Cut salaries or cut people?

By Rachel Layne via hbswk.hbs.edu  Article

“Companies looking to shed costs in an economic downturn rarely cut compensation—typically, they slash jobs instead. New research confirms the wisdom of that decision.

The study concludes that when a company cuts employee pay the best performers are the first to leave, often joining a competitor. That, in turn, drags down the firm’s revenue even faster.

In contrast, if a company decides to eliminate head count, the employer can control who leaves—presumably letting go less-productive workers. …
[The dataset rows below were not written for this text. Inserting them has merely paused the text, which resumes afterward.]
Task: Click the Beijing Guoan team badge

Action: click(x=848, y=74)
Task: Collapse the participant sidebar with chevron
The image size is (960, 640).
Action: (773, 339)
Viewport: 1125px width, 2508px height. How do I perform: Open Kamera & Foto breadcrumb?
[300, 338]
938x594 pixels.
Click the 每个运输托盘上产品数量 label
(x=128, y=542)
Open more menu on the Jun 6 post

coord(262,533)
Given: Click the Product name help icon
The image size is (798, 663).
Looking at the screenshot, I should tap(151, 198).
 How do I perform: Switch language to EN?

‘There’s this huge literature in economics on why firms tend not to cut people’s pay,’ says Stanton, an applied economist who is an assistant professor in the Entrepreneurial Management Unit at HBS. ‘We can actually measure the consequences.’ …

The researchers followed 2,033 sales agents at an inbound call center, working in six divisions selling different digital services, such as cable TV packages, cellular phone plans, and internet connectivity services. …

Once pay reductions were announced, ‘highly productive’ workers, or those who took in 20 to 25 percent more revenue per call than average, fled at a 28 percent higher rate than other sales agents. Their departure led to a drop in sales of about 6 percent over the next five months, Stanton says.

‘When the best people left, they were on average selling more. So if you replace the best person with an average salesperson you lose the difference between the best and the average [sales].’ …

“’If you’re a top performer, then you can vote with your feet ….”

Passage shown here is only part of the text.